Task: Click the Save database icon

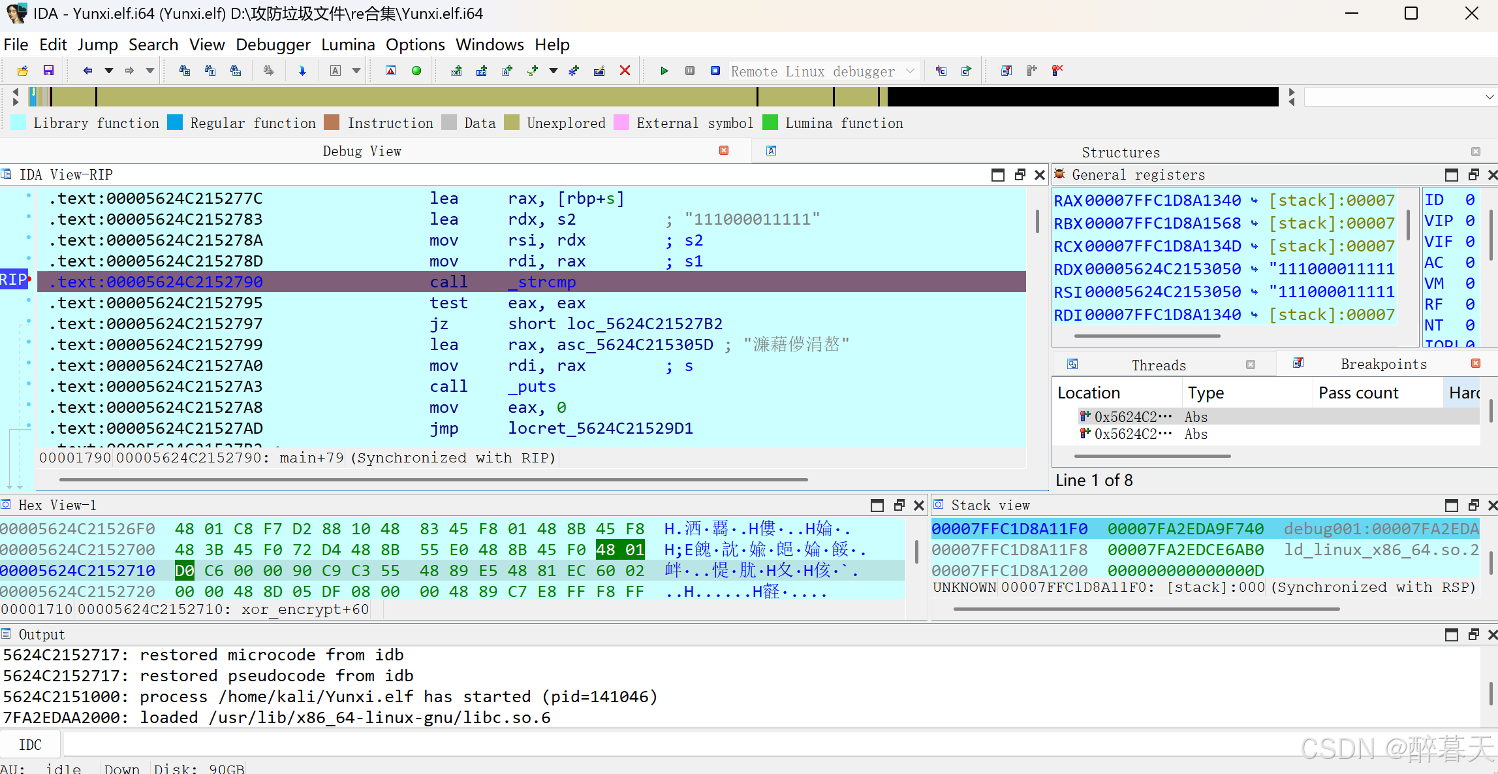Action: tap(48, 71)
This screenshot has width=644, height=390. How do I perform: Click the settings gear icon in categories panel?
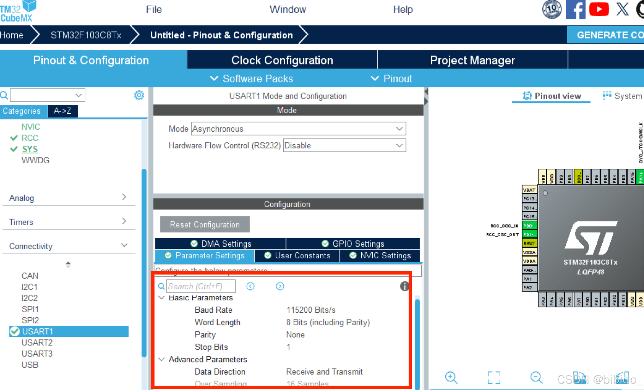coord(139,95)
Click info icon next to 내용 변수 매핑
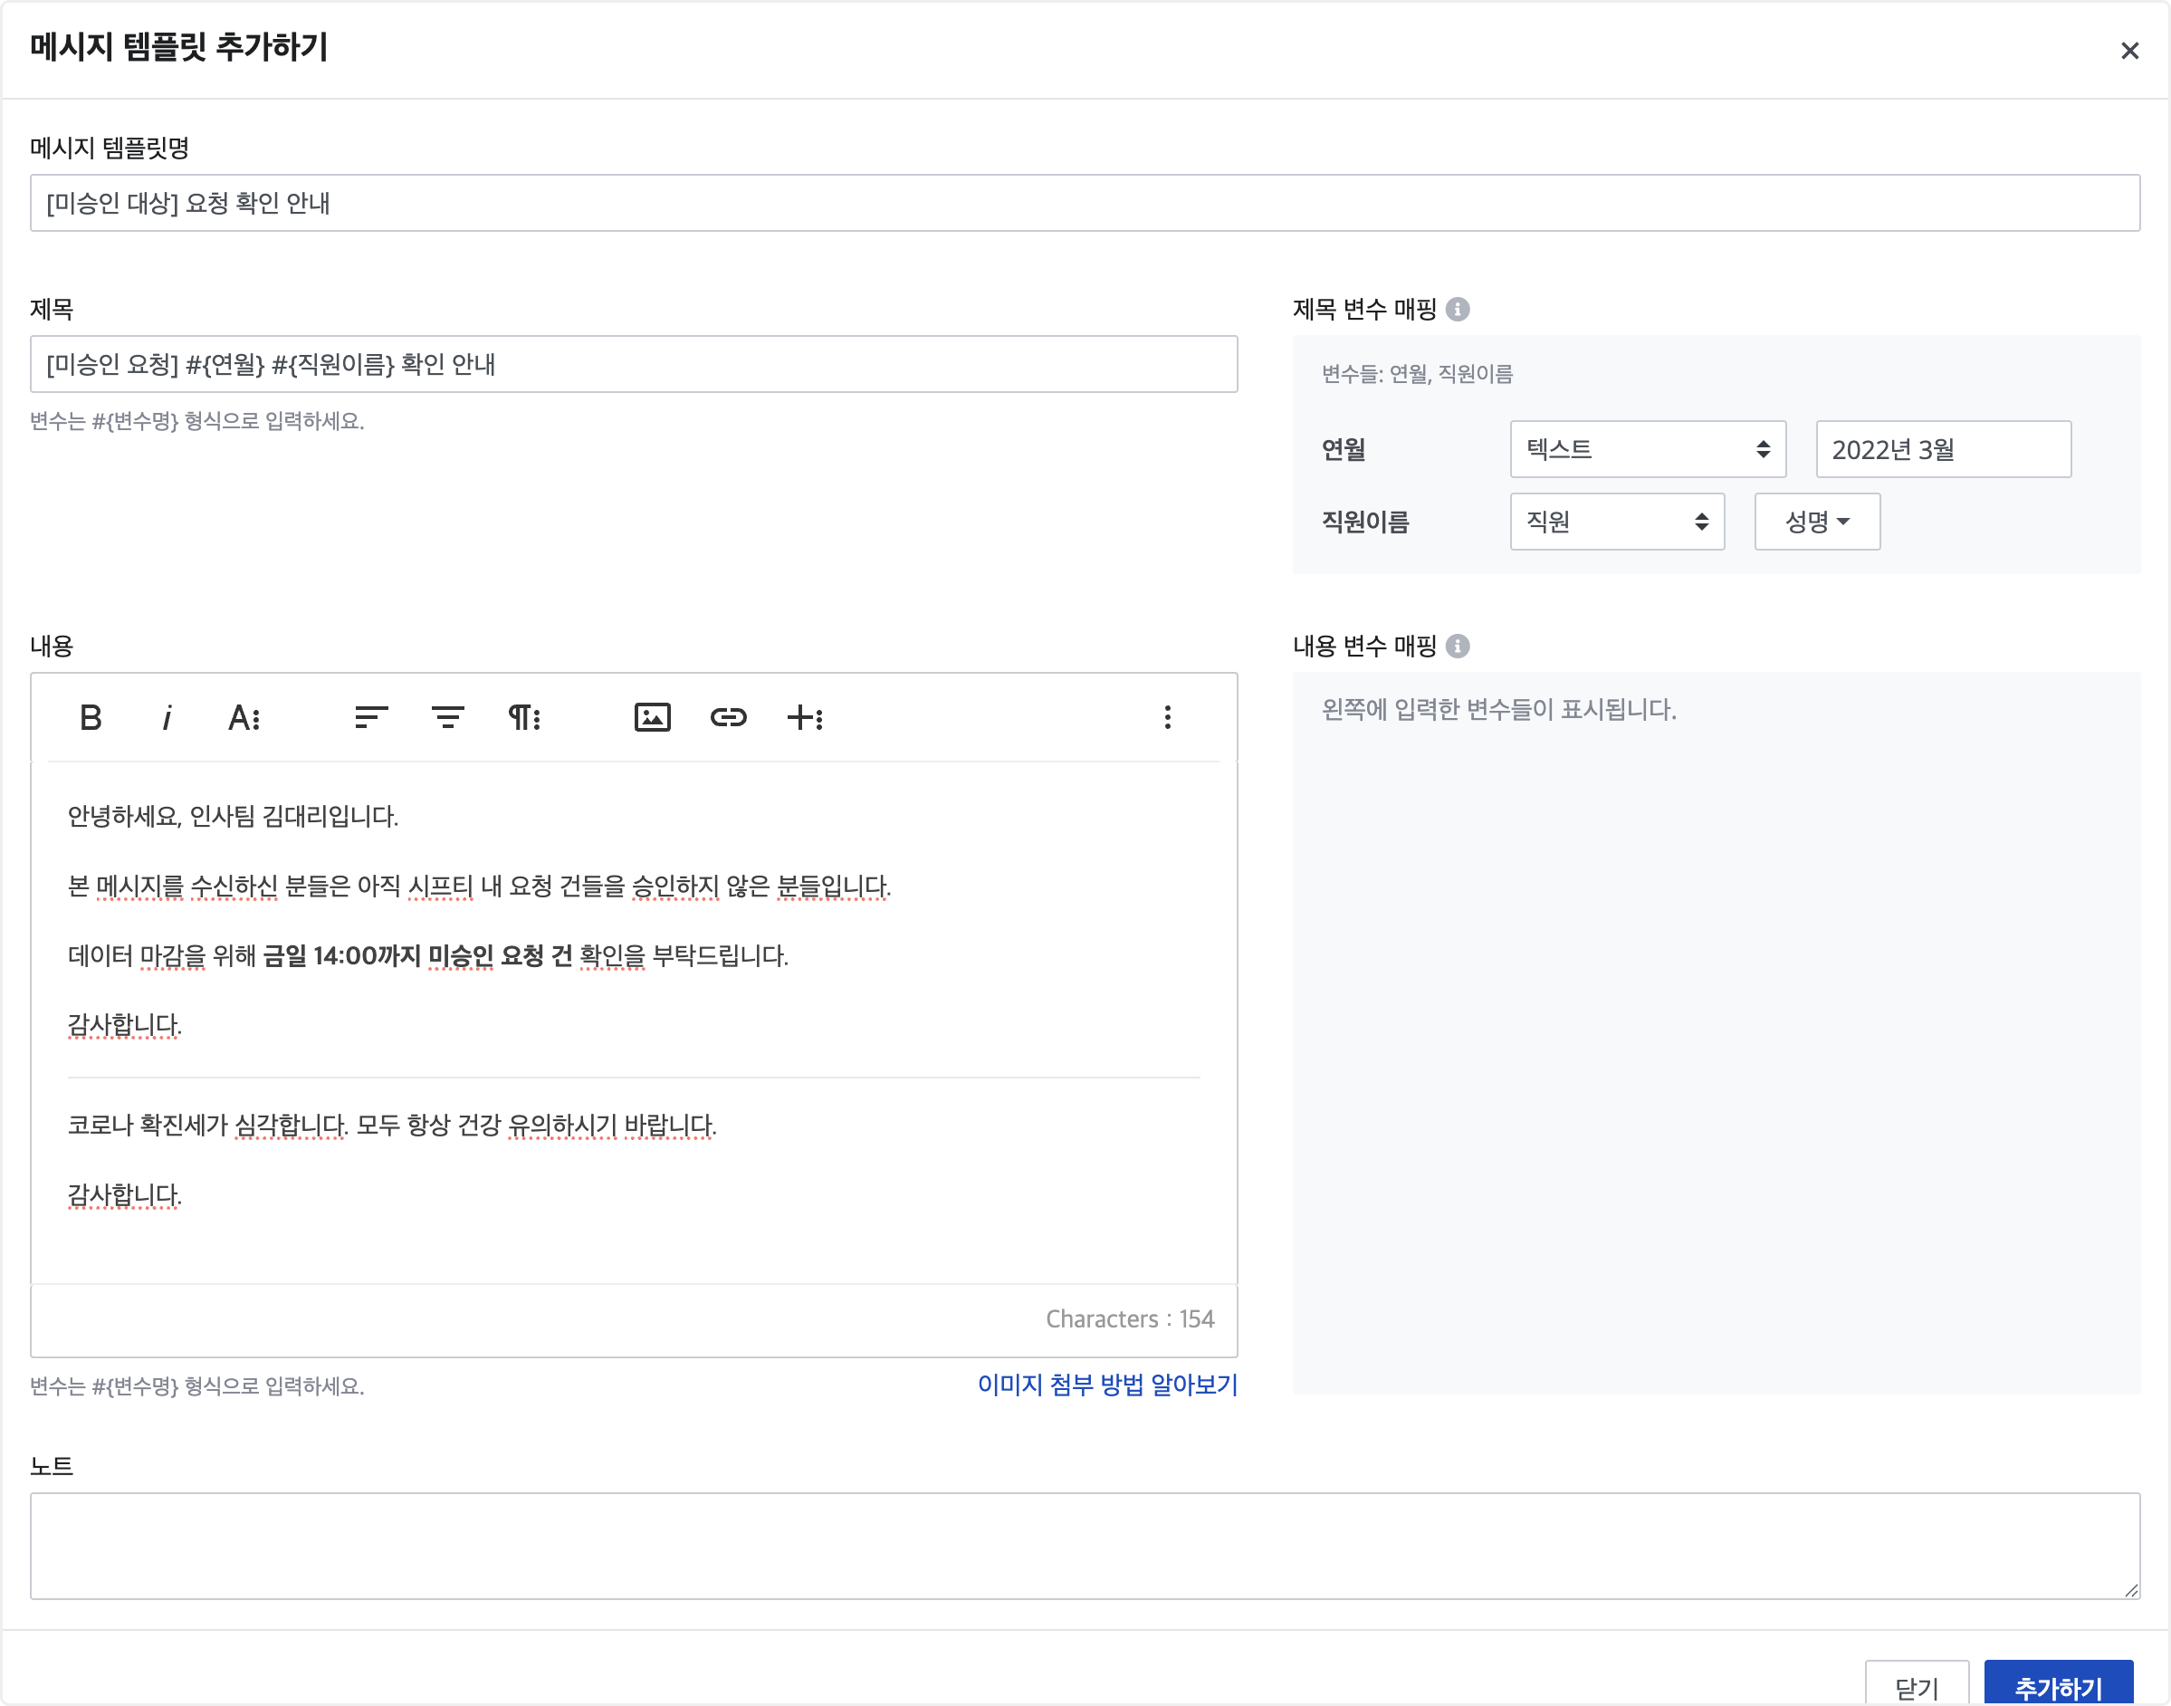This screenshot has height=1706, width=2171. click(x=1458, y=646)
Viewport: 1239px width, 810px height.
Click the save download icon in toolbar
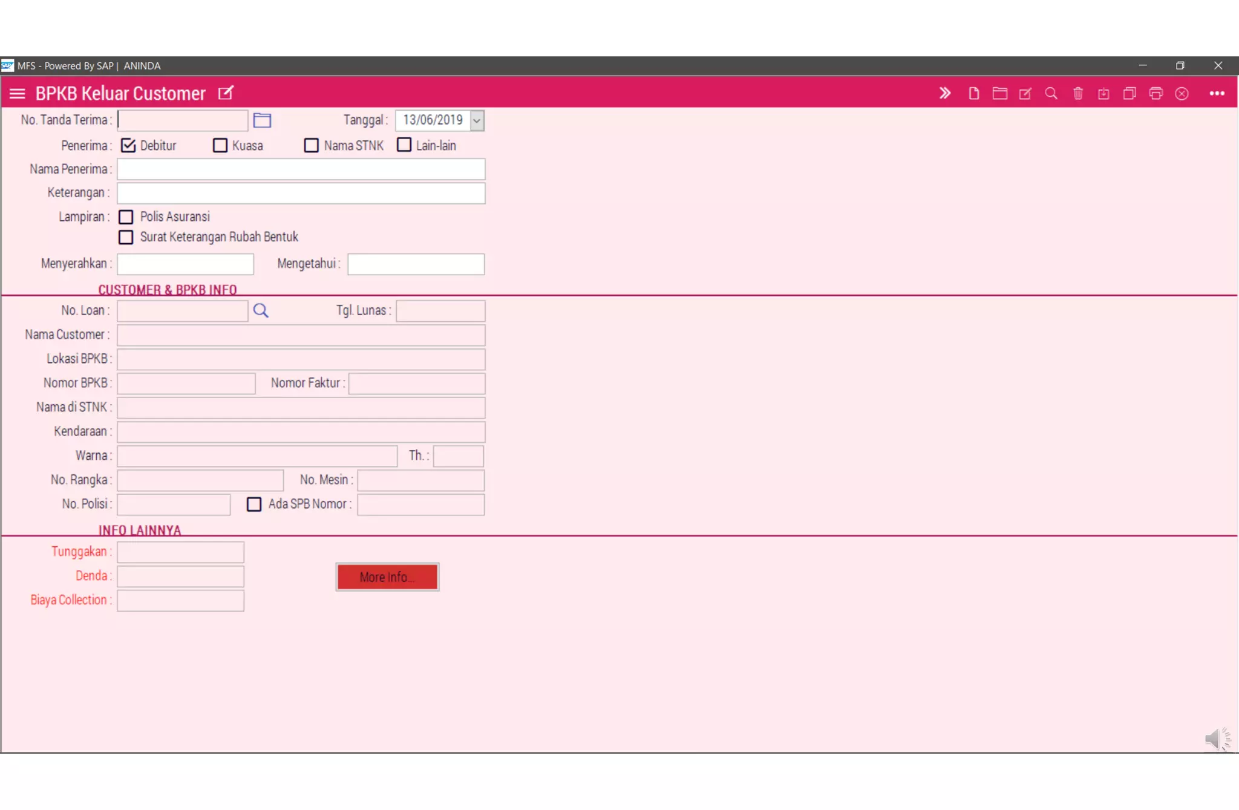[1103, 93]
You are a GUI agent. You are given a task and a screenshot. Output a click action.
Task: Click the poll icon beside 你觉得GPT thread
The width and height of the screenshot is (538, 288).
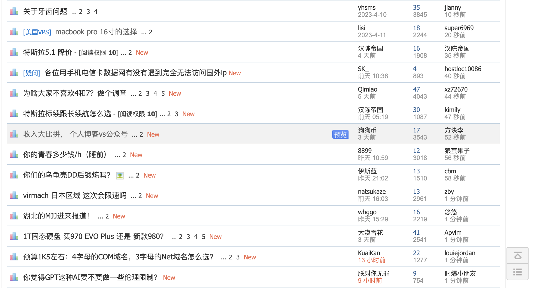[14, 277]
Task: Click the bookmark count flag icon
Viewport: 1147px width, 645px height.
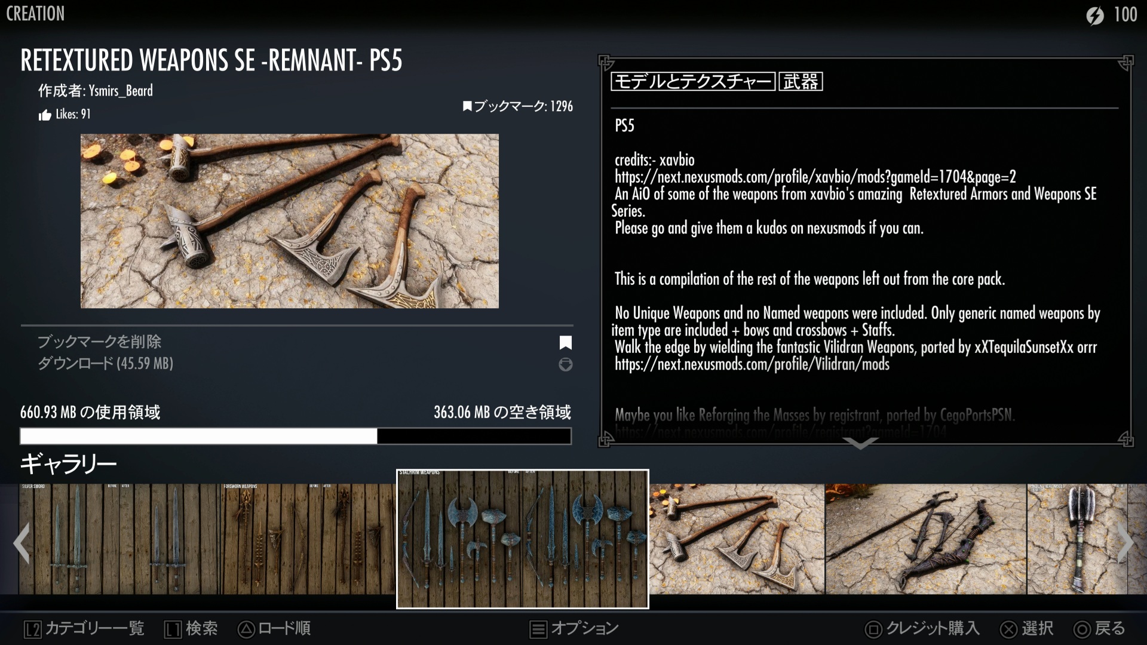Action: click(x=467, y=107)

____________

## Task goal
What you write must match, line for line, the lines from the one with "The width and" through the last line of the data above, minus the pictures.

## Task solution
The width and height of the screenshot is (538, 288).
[14, 277]
Task: Click the bookmark count flag icon
Viewport: 1147px width, 645px height.
Action: click(x=467, y=107)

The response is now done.